Research conducted by OpenAI reveals that the o3 and o4-mini models produce incorrect responses in 33% and 48% of cases, respectively. This tendency, referred to as hallucination, raises questions about the reliability of AI systems, especially in critical fields like medicine or finance. Eleanor Watson, an AI ethics expert, highlights the risks of these subtle but potentially serious errors.
Hallucination is not just a flaw but an inherent characteristic of language models. Sohrob Kazerounian, an AI researcher, explains that this ability to generate original content is what enables AI to create rather than merely reproduce. Without this faculty, AI systems would be limited to pre-existing responses, with no possibility for innovation (see chapter at the end of the article).
However, the problem becomes more complex with the most advanced models. Hallucinations become less obvious and harder to detect, embedded within plausible narratives. Eleanor Watson explains that this can erode trust in AI systems, especially when users take the information at face value.
Solutions to mitigate this phenomenon include using external sources to verify generated information. Eleanor Watson also mentions the importance of structuring the models' reasoning and teaching them to recognize their own uncertainty. These approaches, though imperfect, could improve the reliability of responses.
Finally, Sohrob Kazerounian reminds us that, given the limitations of AI, a healthy dose of skepticism remains necessary. Just as with information provided by humans, it is important to verify data produced by language models, especially where accuracy is crucial.
Why do AIs hallucinate?
Hallucination in AI models is a phenomenon stemming from their ability to generate original content. Unlike traditional systems that rely on existing data, advanced language models attempt to create new responses, which can lead to inventions.

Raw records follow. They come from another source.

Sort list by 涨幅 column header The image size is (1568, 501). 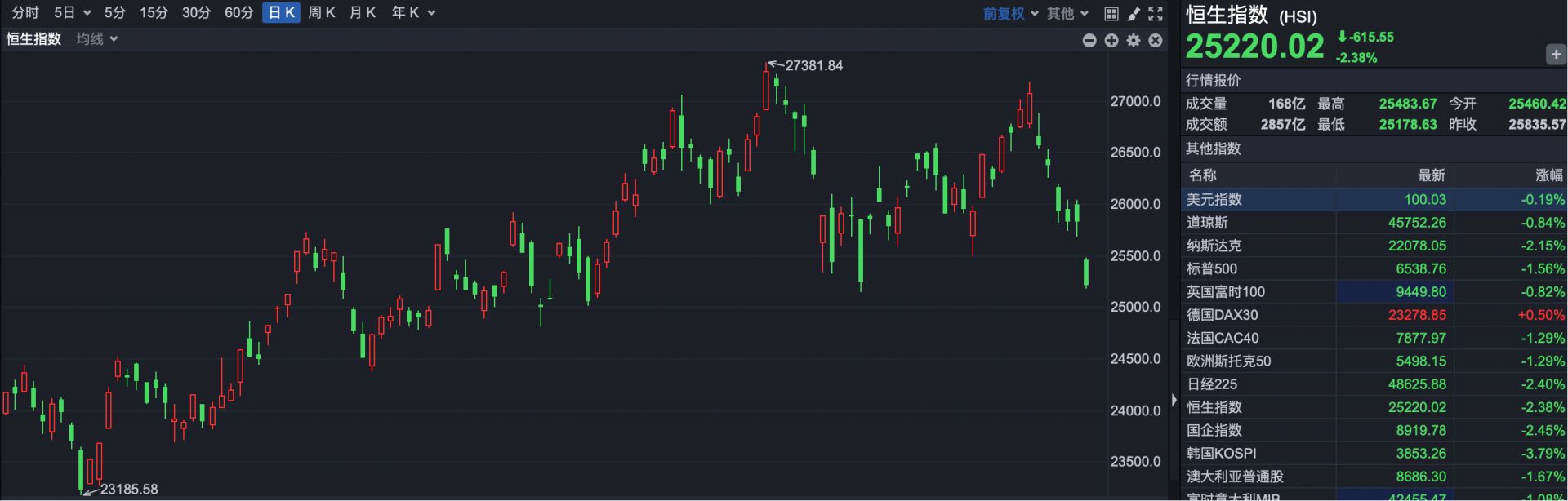[x=1548, y=175]
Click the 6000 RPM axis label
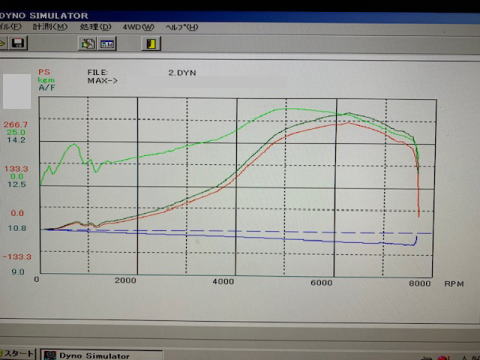 pyautogui.click(x=321, y=283)
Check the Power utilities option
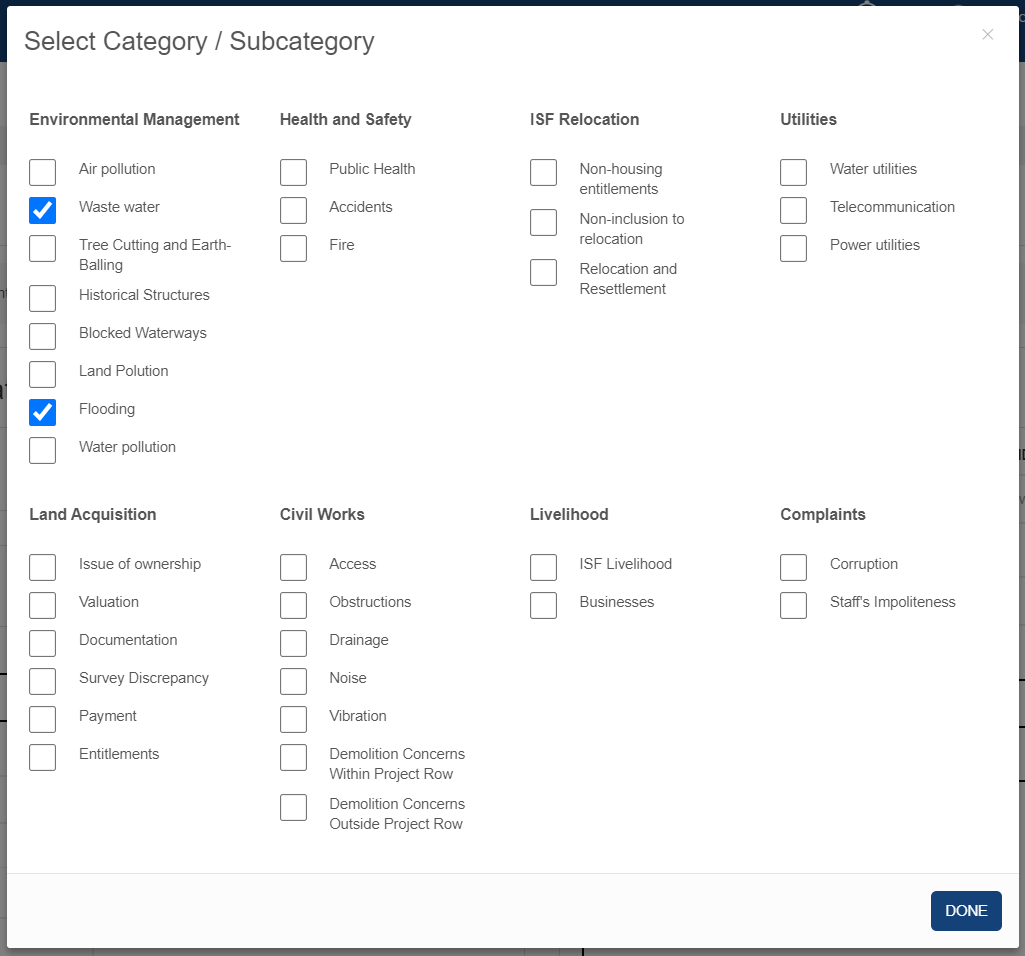Image resolution: width=1025 pixels, height=956 pixels. click(793, 248)
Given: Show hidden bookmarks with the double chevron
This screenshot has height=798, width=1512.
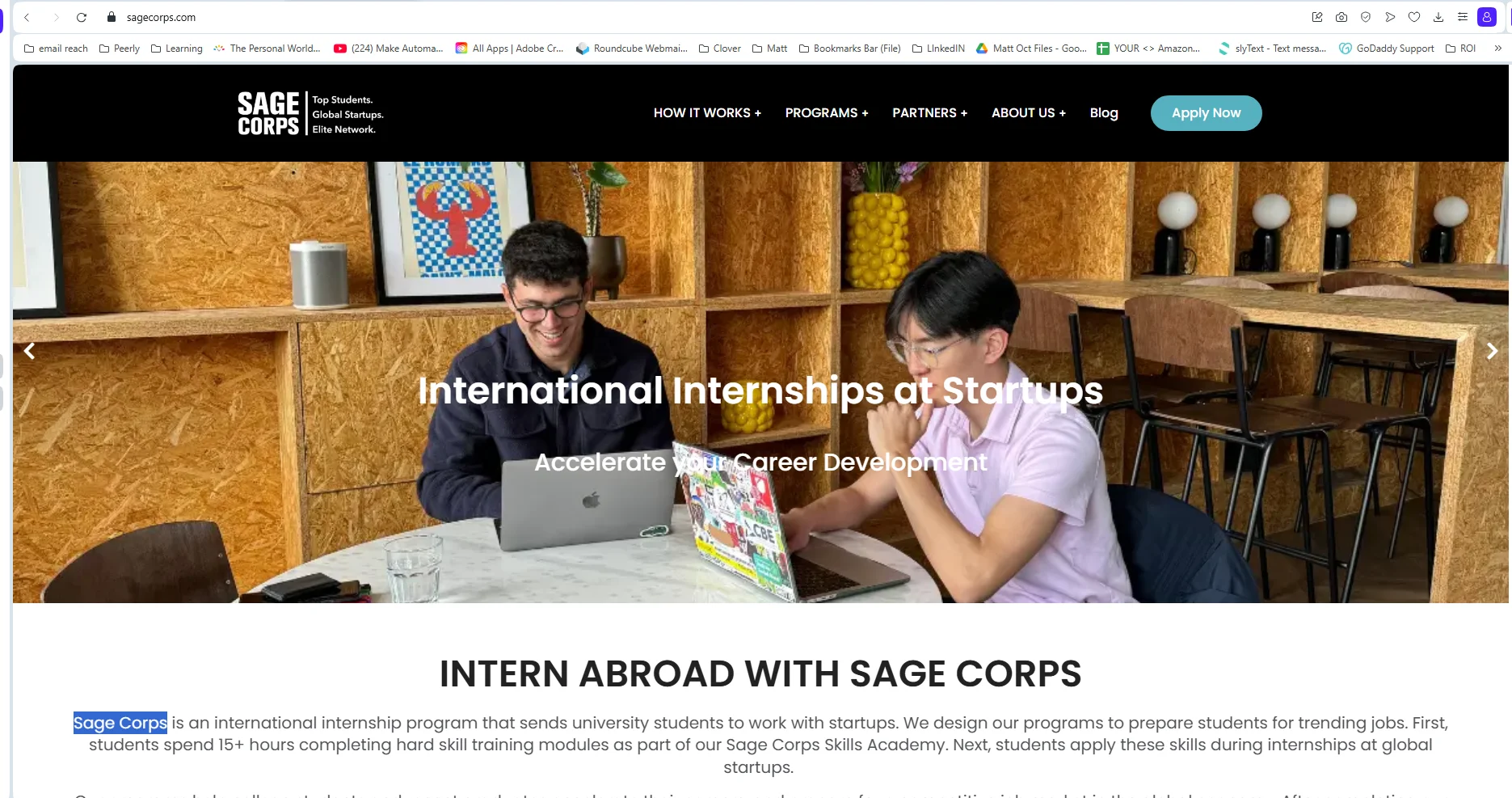Looking at the screenshot, I should (x=1497, y=49).
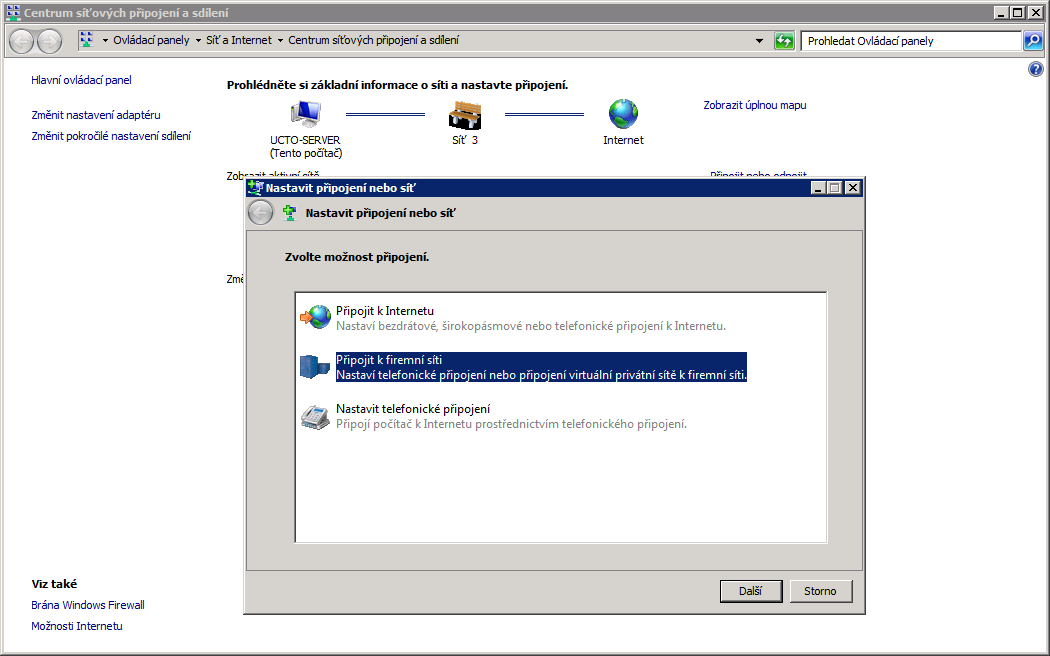Click the refresh icon beside address bar
Viewport: 1050px width, 656px height.
(784, 41)

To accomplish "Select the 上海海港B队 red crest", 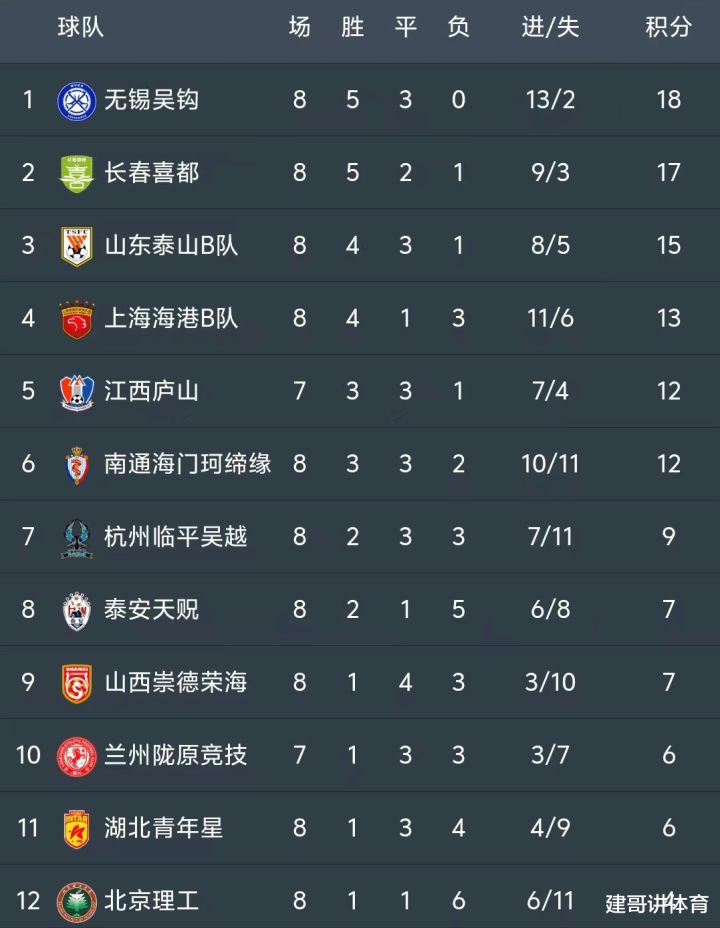I will tap(77, 320).
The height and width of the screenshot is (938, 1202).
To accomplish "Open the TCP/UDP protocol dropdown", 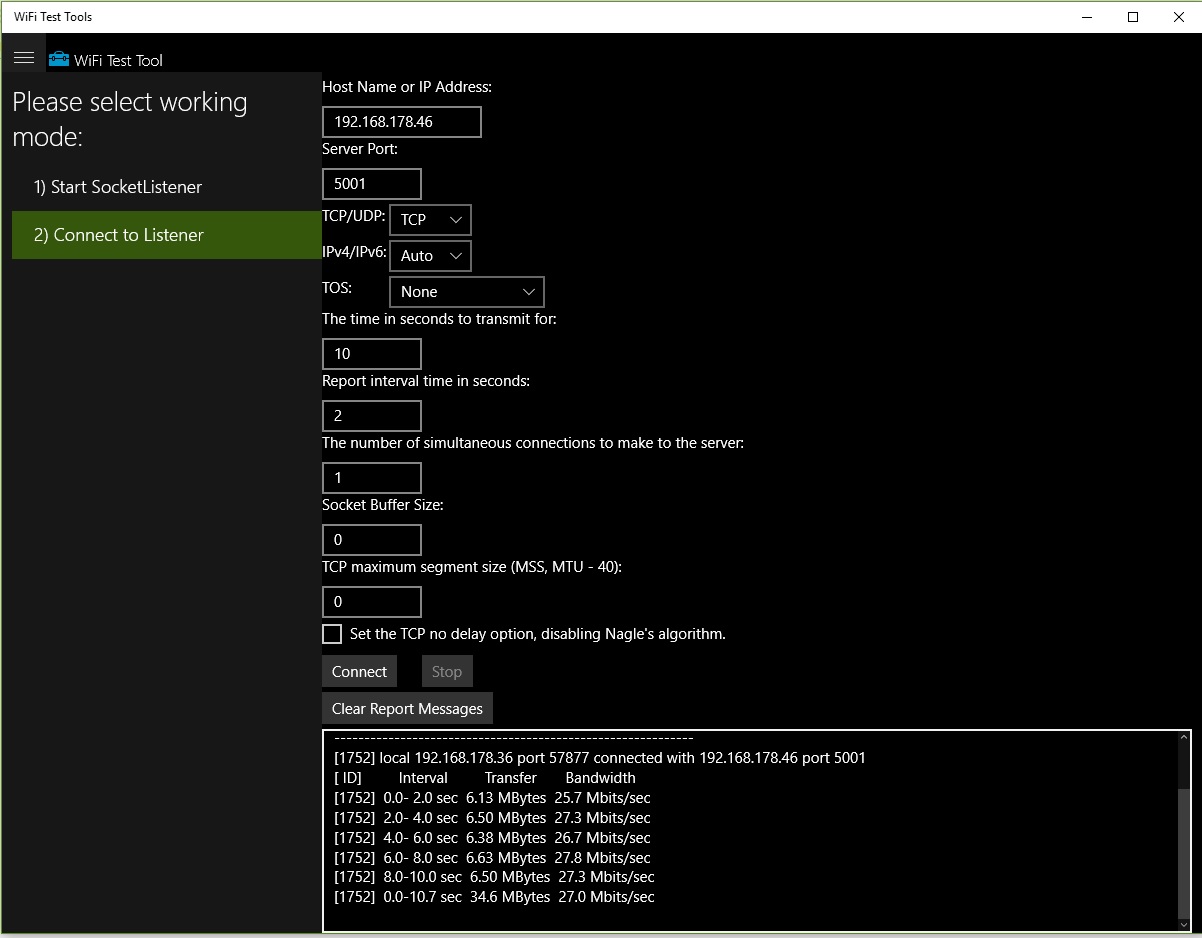I will (x=430, y=220).
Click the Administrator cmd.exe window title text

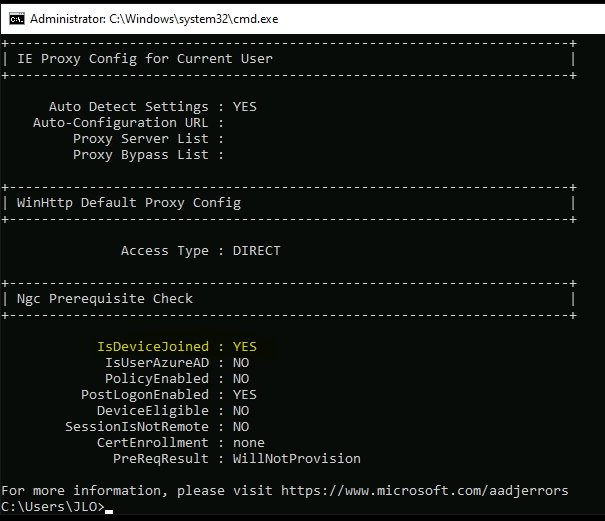pos(154,19)
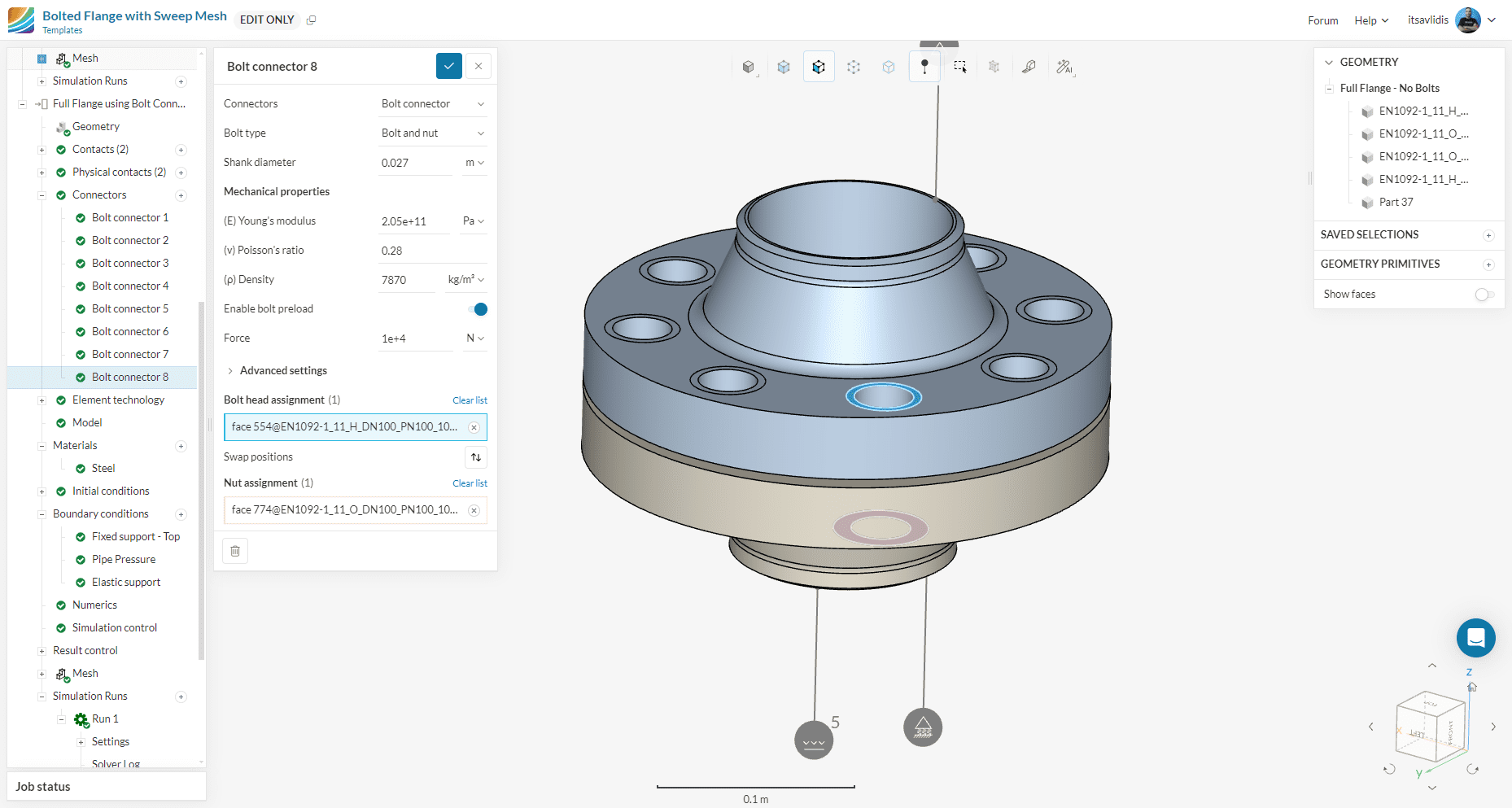Open the Help menu

(1371, 20)
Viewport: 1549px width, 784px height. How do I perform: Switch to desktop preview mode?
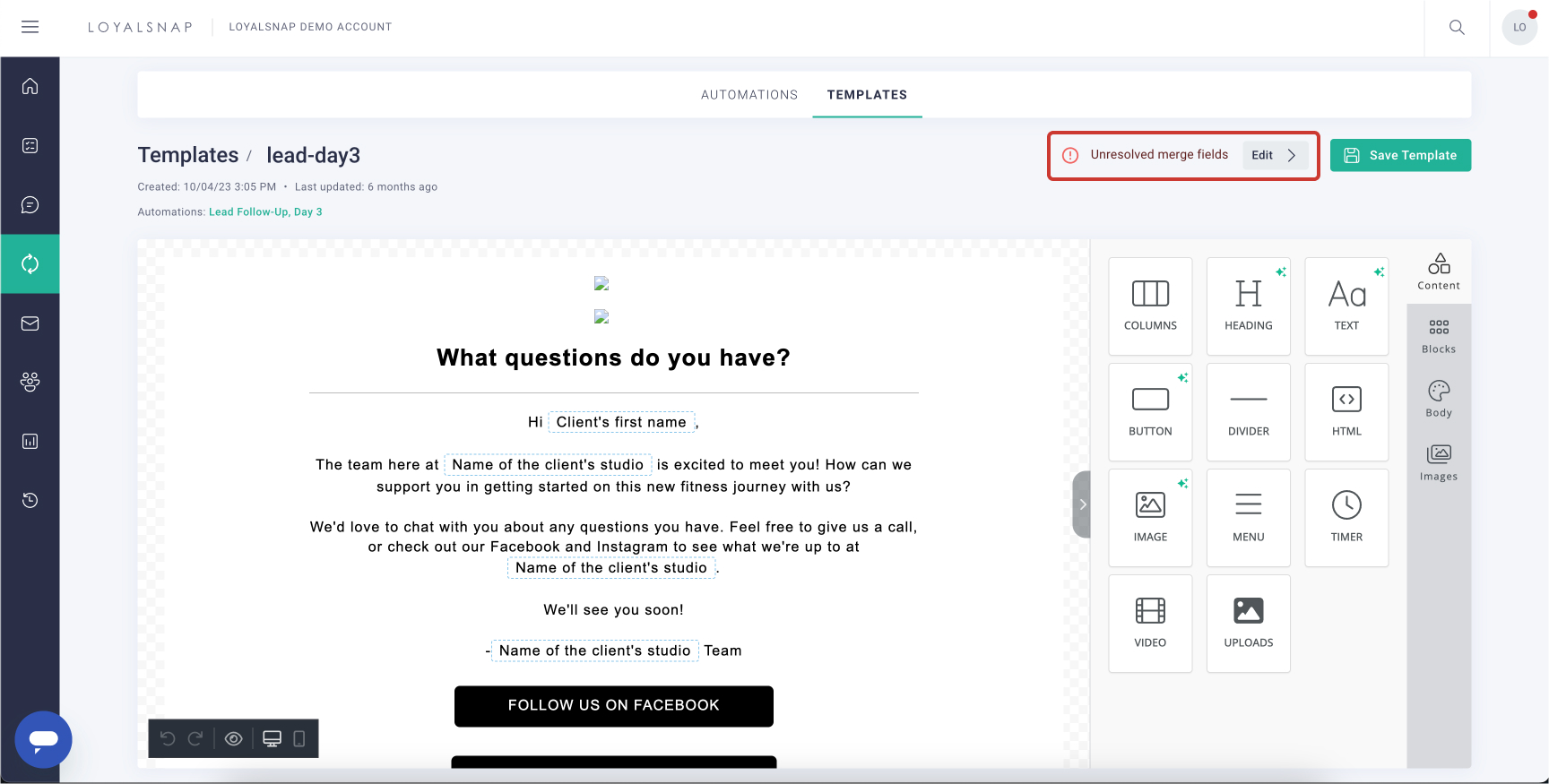coord(273,738)
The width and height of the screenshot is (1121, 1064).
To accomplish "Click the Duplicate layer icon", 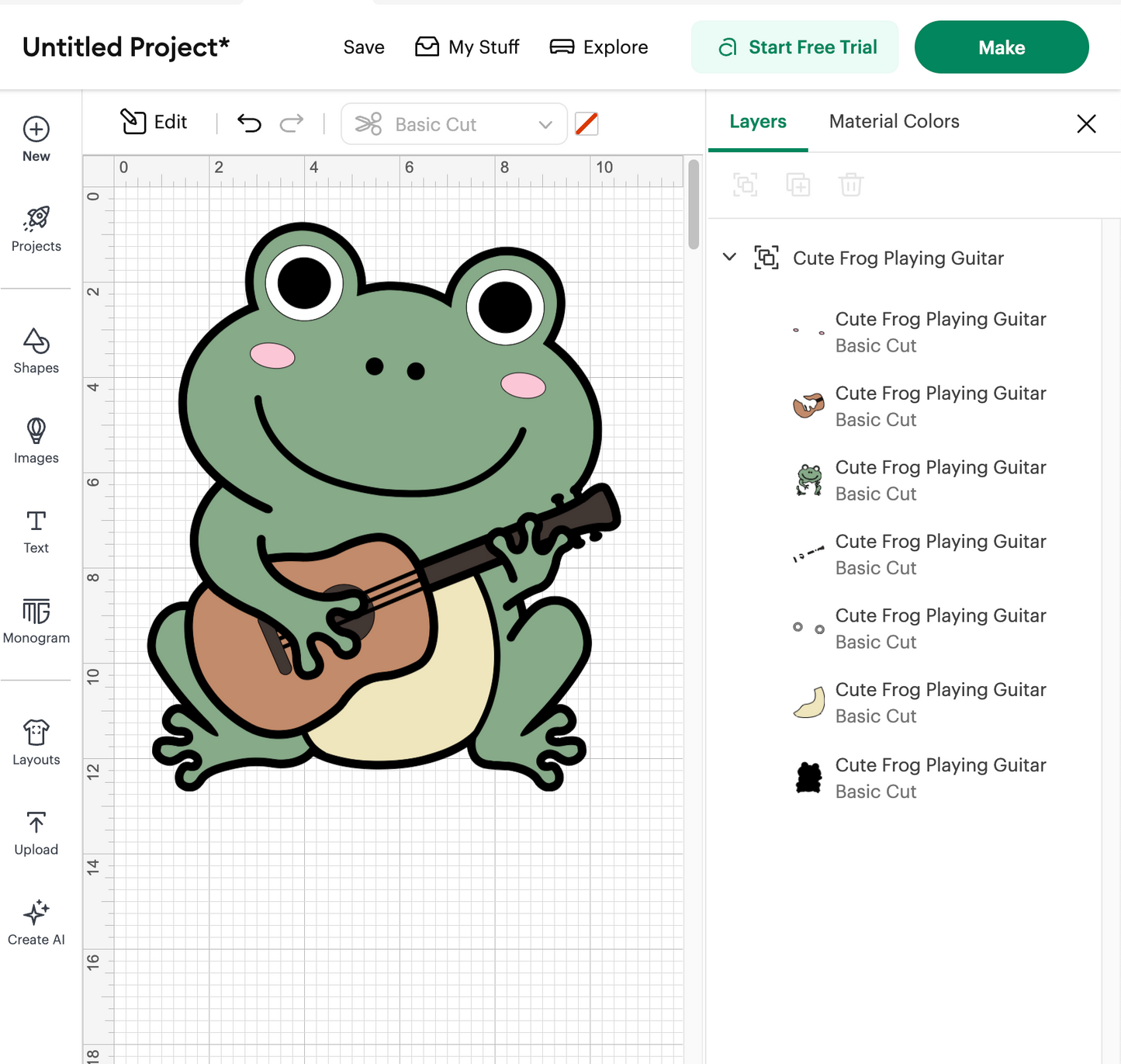I will click(x=798, y=185).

This capability is essential for creative tasks, such as writing or design, where innovation is valued. However, it becomes problematic when AI is used to provide factual information, where accuracy is required.
Researchers are working on methods to reduce these hallucinations without stifling the models' creativity. Among these methods are the use of external databases to verify facts or the introduction of internal verification mechanisms.
Despite these efforts, hallucination remains a major issue, especially with the rapid evolution of AI models' capabilities.